- LIST OF TASKS:
(a) Name every country mentioned in the forum thread below about moving to Portugal.
(b) In the Portugal forum thread below, condense the paragraph beginning "2. You can apply for immediate residency" into a short bulleted list.
(c) According to the Portugal forum thread below, what kind of visa is the original poster's wife on?

- QUOTED TEXT:
──────────
# Portugal here we come



## Alwaystravelling (Jun 6, 2016)

Hi

I have researched a bit and read several threads on this site about moving to portugal but i am still a bit confused. 

I am British and my wife is a non eu national. We like Portugal a lot and we are planning to move here but there are a few things we are uncertain about.

I hope you are happy to help me with a few questions

1. Some countries such as Spain/Hungary want you to have a certain amount in the bank and a regular monthly income over a certain amount. I cannot find any information anywhere about this for Portugal. Is there such rules?

2. I have read that i have to apply for things after i have been here three months and i have read that i can apply straight away. Which is correct please?

My wife is on a schengen visa because of her nationality so i am hoping to get the ball rolling straight away really so that she can start her application before she is forced to leave the country. 

i really appreciate any guidance you can give me on this. Many thanks


----------



## SpiggyTopes (Feb 1, 2015)

1. You will need to provide proof that you will not be a burden on the State. I don't know if there is an exact figure but several tens of thousands of Euros.

2. You can apply for immediate residency which you will need in order to sponsor your wife's residency. You will need a NIF number and an address.


----------



## Alwaystravelling (Jun 6, 2016)

SpiggyTopes said:


> 1. You will need to provide proof that you will not be a burden on the State. I don't know if there is an exact figure but several tens of thousands of Euros.
> 
> 2. You can apply for immediate residency which you will need in order to sponsor your wife's residency. You will need a NIF number and an address.
──────────
- DATASET SECTION:
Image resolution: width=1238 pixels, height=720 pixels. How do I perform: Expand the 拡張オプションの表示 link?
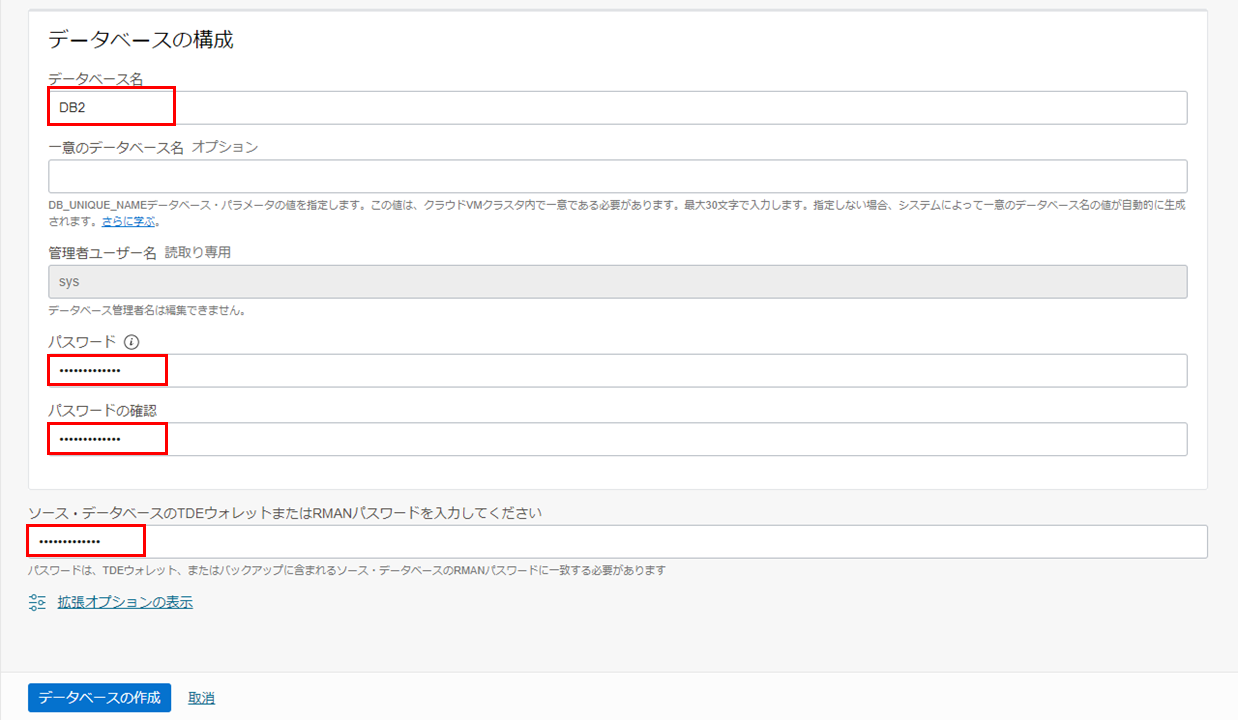125,602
──────────
- OUTPUTS IN ORDER:
(a) Portugal, Spain, Hungary

(b)
- Immediate residency can be applied for.
- It is needed to sponsor the wife's residency.
- A NIF number and an address are required.

(c) A Schengen visa.